I'd be very supportive of adding something like this to Bazel's APIs.

comius commented 1 year ago

cc @hvadehra @brandjon

comius commented 1 year ago

Examples:

def map(val):
  if val == "//xx":
   return "//yy"
  return val

map_values(map, ["//xx","//zz"]) == ["//xx", "//yy"]
map_values(map, select({"//c1": "//xx", "//conditions:default": "//zz"}))
    == select({"//c1": "//yy", "//conditions:default": "//zz"})

map_values(not, select({"//c1": True, "//conditions:default": False}))
    == select({"//c1": False, "//conditions:default": True})
brentleyjones commented 1 year ago

Can it be extended to work with dict as well? That's where I've seen map_values used before, and would make sense in addition to list support.

fmeum commented 1 year ago

I would prefer this function to preserve the structure of the values of the select dict rather than magically traversing them. Select values can be lists or even dicts themselves, which would make this mode's precise operation hard to predict.

In other words, map_values should just be function(attribute) if type(attribute) != "select" and otherwise traverse the elements of the SelectorList.
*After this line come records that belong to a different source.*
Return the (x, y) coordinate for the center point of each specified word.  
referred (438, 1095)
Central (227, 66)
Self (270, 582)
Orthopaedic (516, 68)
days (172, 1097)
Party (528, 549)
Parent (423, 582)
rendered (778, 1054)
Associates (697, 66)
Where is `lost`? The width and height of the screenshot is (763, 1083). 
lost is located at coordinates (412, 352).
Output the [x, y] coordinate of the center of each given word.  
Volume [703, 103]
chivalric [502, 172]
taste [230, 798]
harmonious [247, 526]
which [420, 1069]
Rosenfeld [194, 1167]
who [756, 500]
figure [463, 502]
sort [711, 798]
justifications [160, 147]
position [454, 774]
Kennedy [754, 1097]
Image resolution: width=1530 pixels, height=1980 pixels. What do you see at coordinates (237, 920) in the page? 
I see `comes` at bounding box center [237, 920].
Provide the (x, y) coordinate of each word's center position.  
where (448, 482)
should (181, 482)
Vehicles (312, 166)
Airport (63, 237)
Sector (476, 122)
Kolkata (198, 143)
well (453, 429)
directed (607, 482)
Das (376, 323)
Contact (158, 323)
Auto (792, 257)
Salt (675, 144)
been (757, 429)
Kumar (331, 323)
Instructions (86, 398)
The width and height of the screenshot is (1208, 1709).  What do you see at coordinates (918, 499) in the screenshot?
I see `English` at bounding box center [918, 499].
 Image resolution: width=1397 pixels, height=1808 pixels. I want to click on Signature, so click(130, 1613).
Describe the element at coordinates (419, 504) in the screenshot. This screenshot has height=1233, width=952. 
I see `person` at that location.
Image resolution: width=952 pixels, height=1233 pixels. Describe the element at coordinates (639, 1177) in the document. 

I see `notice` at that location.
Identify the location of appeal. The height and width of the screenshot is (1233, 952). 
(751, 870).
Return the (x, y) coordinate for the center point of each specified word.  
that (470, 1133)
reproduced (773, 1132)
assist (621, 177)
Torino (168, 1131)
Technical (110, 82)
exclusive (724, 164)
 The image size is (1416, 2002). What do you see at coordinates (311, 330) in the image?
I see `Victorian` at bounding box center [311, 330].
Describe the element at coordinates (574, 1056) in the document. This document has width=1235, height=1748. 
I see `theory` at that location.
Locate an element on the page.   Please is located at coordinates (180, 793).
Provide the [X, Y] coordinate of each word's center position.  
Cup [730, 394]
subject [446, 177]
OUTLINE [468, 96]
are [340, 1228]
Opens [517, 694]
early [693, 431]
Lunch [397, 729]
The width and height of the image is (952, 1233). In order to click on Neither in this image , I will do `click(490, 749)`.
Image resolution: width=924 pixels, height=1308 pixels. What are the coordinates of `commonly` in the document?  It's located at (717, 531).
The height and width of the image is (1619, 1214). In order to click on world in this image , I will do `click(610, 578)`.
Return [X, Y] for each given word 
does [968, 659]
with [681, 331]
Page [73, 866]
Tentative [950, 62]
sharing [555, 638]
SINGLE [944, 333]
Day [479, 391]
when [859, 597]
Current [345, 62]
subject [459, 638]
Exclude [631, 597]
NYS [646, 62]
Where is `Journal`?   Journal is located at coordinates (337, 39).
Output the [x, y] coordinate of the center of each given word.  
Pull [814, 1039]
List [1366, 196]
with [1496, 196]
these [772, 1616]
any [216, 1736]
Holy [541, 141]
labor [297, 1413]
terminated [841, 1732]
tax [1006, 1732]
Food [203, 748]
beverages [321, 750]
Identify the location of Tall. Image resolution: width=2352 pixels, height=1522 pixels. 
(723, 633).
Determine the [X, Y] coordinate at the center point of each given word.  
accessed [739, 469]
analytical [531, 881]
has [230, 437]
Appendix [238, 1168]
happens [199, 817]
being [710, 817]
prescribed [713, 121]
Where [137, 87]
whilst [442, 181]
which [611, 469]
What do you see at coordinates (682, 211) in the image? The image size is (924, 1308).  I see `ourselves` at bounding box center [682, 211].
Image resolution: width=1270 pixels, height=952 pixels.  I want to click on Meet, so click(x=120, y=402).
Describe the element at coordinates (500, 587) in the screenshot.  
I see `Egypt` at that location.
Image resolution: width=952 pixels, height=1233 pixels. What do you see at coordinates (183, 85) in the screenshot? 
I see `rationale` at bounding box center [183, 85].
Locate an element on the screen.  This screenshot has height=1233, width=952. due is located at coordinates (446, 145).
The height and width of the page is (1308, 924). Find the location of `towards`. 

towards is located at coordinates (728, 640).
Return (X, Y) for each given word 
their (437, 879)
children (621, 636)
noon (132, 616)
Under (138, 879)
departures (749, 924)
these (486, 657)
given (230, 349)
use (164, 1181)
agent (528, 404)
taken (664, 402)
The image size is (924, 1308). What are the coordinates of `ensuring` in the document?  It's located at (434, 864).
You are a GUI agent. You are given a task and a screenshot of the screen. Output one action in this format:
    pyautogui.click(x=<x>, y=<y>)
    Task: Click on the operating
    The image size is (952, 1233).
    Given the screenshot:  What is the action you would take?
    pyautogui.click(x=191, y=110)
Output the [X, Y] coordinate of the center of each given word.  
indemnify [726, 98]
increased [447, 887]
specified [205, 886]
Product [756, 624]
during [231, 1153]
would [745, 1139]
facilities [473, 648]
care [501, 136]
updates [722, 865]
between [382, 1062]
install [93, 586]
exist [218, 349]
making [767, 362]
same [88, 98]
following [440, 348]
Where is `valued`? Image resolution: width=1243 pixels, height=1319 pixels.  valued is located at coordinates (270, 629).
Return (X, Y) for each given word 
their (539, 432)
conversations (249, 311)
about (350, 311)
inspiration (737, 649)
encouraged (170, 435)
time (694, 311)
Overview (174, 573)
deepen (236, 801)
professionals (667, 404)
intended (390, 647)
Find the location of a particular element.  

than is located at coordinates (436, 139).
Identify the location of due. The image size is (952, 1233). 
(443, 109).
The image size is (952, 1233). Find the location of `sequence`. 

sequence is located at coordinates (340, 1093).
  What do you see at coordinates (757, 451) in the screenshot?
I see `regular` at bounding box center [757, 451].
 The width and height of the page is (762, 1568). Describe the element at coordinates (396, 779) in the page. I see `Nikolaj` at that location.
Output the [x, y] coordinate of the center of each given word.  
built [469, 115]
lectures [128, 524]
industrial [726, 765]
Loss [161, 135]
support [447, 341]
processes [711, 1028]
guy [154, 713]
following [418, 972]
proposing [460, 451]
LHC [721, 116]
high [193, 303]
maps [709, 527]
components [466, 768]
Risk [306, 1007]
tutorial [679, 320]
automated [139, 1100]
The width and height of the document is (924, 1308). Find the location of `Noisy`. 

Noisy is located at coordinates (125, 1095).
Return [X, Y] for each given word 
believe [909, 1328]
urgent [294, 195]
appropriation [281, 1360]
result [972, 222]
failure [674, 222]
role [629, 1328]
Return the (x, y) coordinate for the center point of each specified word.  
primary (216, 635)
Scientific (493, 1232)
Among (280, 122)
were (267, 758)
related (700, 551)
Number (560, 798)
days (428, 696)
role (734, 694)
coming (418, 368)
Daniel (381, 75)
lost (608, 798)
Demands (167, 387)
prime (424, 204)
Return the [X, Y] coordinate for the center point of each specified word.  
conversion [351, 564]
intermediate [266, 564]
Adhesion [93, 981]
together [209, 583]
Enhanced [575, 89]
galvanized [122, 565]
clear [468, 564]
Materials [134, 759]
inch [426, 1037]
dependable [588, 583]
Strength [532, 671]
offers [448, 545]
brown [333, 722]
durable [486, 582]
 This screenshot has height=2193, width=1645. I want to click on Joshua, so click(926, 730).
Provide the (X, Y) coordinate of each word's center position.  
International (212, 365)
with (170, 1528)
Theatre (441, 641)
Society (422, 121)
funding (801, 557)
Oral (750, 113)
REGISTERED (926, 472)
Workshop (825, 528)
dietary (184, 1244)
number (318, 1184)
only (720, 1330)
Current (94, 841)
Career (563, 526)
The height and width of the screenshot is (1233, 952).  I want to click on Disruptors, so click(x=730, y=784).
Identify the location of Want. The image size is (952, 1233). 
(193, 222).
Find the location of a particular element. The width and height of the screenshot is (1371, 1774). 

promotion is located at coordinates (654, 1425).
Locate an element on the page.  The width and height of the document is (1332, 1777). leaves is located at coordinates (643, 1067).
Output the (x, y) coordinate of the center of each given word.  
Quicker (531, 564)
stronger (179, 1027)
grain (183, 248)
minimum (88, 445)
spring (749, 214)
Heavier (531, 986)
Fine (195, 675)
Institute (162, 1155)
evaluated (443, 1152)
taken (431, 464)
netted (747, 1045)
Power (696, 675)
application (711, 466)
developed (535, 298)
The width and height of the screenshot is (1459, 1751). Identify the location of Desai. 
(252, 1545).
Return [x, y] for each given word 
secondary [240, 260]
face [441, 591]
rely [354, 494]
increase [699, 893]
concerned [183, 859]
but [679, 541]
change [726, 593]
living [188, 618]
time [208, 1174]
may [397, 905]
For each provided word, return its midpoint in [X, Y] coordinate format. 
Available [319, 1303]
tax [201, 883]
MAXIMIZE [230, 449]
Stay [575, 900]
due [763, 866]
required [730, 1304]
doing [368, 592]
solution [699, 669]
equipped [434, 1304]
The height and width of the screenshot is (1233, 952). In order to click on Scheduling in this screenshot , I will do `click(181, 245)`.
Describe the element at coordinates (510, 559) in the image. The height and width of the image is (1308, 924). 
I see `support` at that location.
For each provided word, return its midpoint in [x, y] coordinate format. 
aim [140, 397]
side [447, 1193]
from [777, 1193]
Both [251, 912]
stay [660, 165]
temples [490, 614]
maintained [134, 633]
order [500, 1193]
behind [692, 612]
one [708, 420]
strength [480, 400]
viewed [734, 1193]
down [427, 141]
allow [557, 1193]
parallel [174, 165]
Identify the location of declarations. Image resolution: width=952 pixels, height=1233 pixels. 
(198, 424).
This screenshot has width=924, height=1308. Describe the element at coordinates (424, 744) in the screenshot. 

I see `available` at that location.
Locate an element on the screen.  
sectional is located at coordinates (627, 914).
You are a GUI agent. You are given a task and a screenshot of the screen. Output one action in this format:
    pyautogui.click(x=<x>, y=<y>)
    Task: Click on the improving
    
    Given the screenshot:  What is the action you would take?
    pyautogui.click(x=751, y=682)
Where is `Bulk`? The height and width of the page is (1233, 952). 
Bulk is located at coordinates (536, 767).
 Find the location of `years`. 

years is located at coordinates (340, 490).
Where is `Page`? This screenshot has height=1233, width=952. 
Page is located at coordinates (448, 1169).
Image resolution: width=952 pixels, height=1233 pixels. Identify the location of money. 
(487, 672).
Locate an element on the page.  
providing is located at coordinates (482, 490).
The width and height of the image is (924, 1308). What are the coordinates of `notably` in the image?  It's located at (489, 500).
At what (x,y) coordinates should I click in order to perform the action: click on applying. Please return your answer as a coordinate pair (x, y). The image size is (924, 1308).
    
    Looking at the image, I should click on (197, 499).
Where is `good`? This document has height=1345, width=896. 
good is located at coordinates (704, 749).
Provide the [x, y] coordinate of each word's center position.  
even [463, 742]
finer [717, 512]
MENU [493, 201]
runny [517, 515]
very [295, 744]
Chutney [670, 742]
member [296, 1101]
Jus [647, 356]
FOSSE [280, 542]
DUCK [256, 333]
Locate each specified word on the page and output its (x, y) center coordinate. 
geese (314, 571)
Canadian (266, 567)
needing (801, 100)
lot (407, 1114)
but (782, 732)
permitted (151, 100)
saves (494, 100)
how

We might call it map_attr instead.

I implemented this function in Starlark (which is a tour de force) and found it to be quite useful.

gregestren commented 11 months ago

Recapping, as I understand:

fmeum commented 11 months ago

But it's less powerful. In particular, adding or removing elements is awkward / impossible. As is basically any other restructuring of the input. (append() partially support this. I thought items() would to but @fmeum you suggested earlier it wouldn't?)

@gregestren Yes, my main concern is that I can't think of an API for items() that would allow it to distinguish between a dict arising as an unconditional attribute value and one that is the representation of a select. More concretely, what would you want items() to return for these three attribute value:

{"//:foo": "bar"}
select({"//:foo": "bar"})
select({"//:condition": {"//:foo": "bar"}})
gregestren commented 11 months ago

I imagine upcoming symbolic macros is going to up-prioritize this.

We seem to have a reasonable sense of the basic approaches and their limits. I'd think we want to be as clear as we can on what use cases are actually important (I recognize @fmeum and others made that point upthread), then build the solution around them.

Can we poll users in some thread and ping all the related issues on this subject and collect feedback?